There are many positive aspects of Couch's MapReduce implementation. Sure, you
can use Hadoop or what not for increased flexibility, but Couch gives you a
baked-in storage system, universal HTTP interface, _incremental views_ (big
feature!), replication (another biggie) and a structure for it all to sit in,
with a nice interface to boot. Sure, you could set that all up separately, but
isn't there a lot of value having it all just there and working? And check out
the MLs - chained reduce is a constant point of discussion; it's definitely on
the roadmap.

The lack of strong authentication is also a puzzling point - how many people
implement complex auth _at the DB level_ in a web app?
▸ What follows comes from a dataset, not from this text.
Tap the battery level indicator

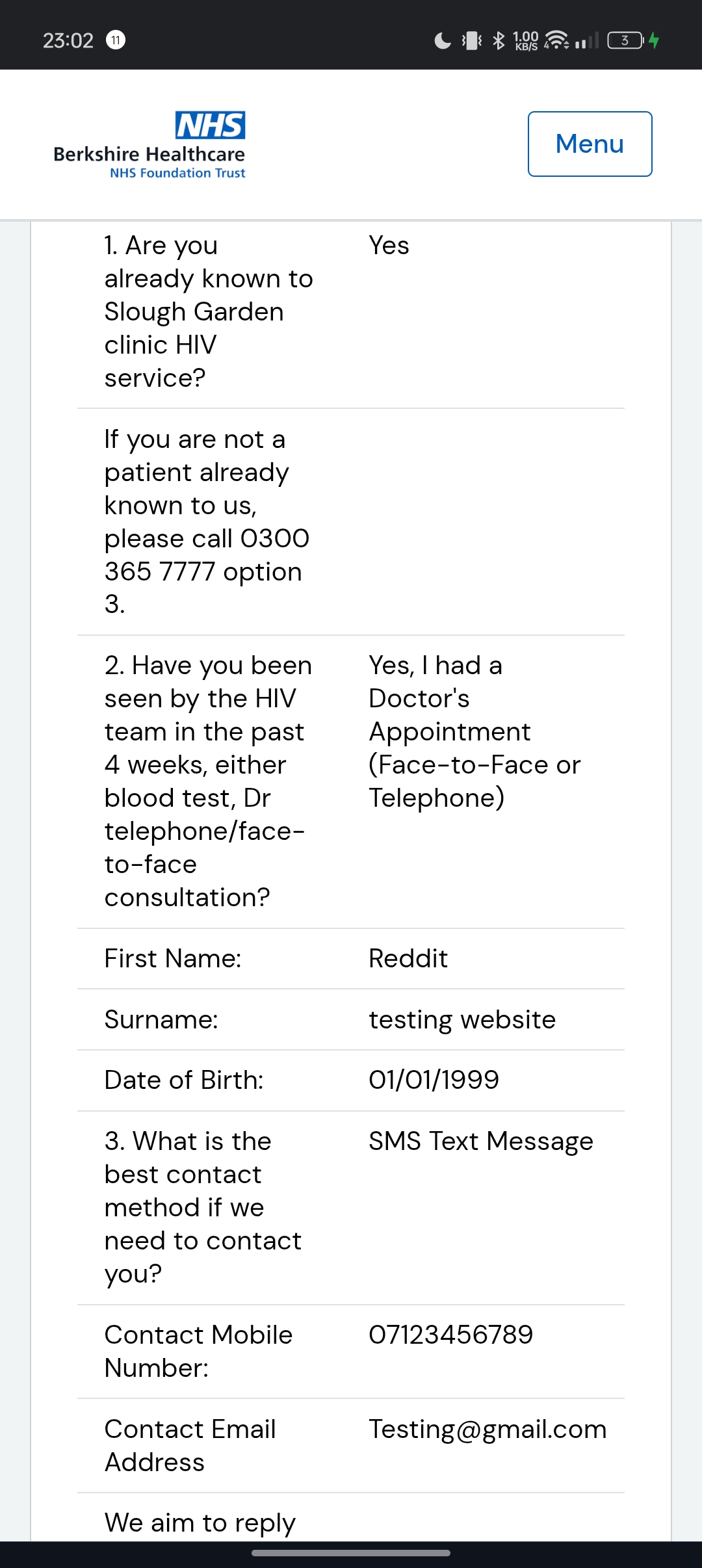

He does have some good points - the overhead of setting up and pulling down a
socket for each connection cannot be denied, but that seems solvable with
persistent connections. Furthermore, Couch's stateless API and eTag
integration offer powerful caching options.

One point that did strike home for me was about the lack of development
direction - this does seem to be a problem. For example, the effort to make
applications run directly from CouchDB seems speculative and pretty useless.
If you're going to install erlang and CouchDb you may as well install an app
server as well. But the BTree rewrite priortisation? There were good reasons
for that: it was going to break backwards compatibility, so essential to do it
ASAP.

All in all, decent points, but way premature. How about we at least get to
beta first?

Then again, if this article rams home the huge importance of speed to the
devs, maybe I shouldn't be arguing ...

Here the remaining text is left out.